Groveport’s numbers don’t tell the whole story, said Donis Toler, principal of Groveport Madison High School.

“It’s not as bad as what people think,” he said, because many students, black and white, are repeat offenders.

Some districts are listening to parents’ concerns. Others say they are making changes.

Reynoldsburg schools are actively seeking minority teachers, Assistant Superintendent Steve Dackin said. At Reynoldsburg Junior High, the principal says half the battle is knowing there’s a problem.

“If we sit back and say it’s not an issue, we’re only hurting ourselves,” Principal Tyrone Olverson said. Discipline numbers will be better at the junior high this year, he said. The school has placed more administrators in classrooms and hallways, conducts weekly seminars to talk about students’ concerns and has replaced in-school suspension with a 30-minute “timeout” period to reduce lost class time.

Cartledge said losing time in the classroom doesn’t help children, especially those already at risk of falling behind.

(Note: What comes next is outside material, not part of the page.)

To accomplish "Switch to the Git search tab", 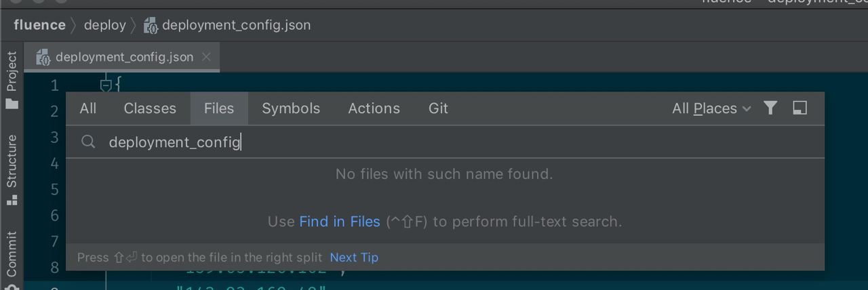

“One of the things I think is so important is for schools to understand that the strategies they use for disciplining children actually seem to make the problems worse, rather than better,” she said.

That’s one of the reasons Olverson said he’s willing to take on a problem that other school officials haven’t.

“It’s nothing to be shameful about. There’s no shame, no blame. We admit to our issues. These are our challenges.”